Bis nichts mehr bleibt

Ein krasser Film über eine Familie, die von Scientology zerrissen wird. Die Rahmenhandlung ist ein Unterhaltsprozess um Sarah, die Tochter von Frank und Gine. Frank ist während seines Studiums in die Fänge von Scientology geraten und hat Gine mit in die Sekte gezogen. Zunächst überwiegen die Erfolge und Frank gewinnt Stärke und Selbstbewußtsein. Als Gine in der Sekte schneller aufsteigt (die Brücke zur Freiheit voran) entstehen erste Spannungen und Frank gerät in einen Teufelskreis, einerseits muss er immer mehr Geld für Scientology-Kurse aufbringen, andererseits hat er vor lauter Kursen kaum noch Zeit, zu arbeiten, um Geld zu verdienen. Diese Seite der Geschichte ist sehr subtil dargestellt, durch die immer kleiner werdenden Autos, die der Familie zur Verfügung stehen, bis es schließlich nur noch für ein Fahrrad reicht.
Die wunderbare Schauspielerriege schafft es sehr gut, die Beklemmungen und die Machtlosigkeit des Einzelnen gegenüber den menschenverachtenden Methoden der Sekte darzustellen, die auch vor den Kindern nicht haltmacht.
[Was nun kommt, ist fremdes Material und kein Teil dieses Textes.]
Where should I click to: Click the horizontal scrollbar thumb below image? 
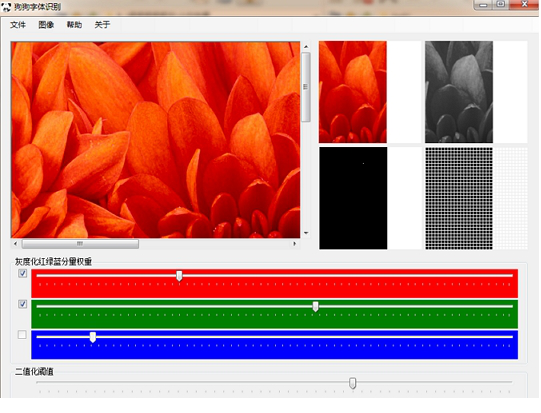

Kinder sind die unfertigen Körpermaschinen für Thetanen und haben nur aufzuwachsen. Spielen, Spaß, erleben ist nicht vorgesehen.
Der Film endet beklemmend, es gelingt Frank, inzwischen der Sekte entkommen, nicht die Erziehungsberechtigung für seine Tochter zu erhalten und seine Frau und seine Tochter verschwinden aus seinem Leben und in die Arme der Sekte.
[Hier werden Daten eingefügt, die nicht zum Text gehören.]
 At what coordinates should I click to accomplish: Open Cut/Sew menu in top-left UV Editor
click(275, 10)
Wie sehr diese Sekte in der Gesellschaft hinter den Kulissen die Fäden zieht zeigt sich an der Tatsache, daß bei der Entwicklung und Aufnahme des Films so lange wie möglich das Thema Scientology aus Angst vor Übergriffen geheimgehalten wurde. Das Projekt lief als Tatort-Produktion unter dem Titel "Der Tote im Sund".
Der Sekte gehört das Handwerk gelegt. Hier ist ein riesiger Sumpf, der trockengelegt werden muss.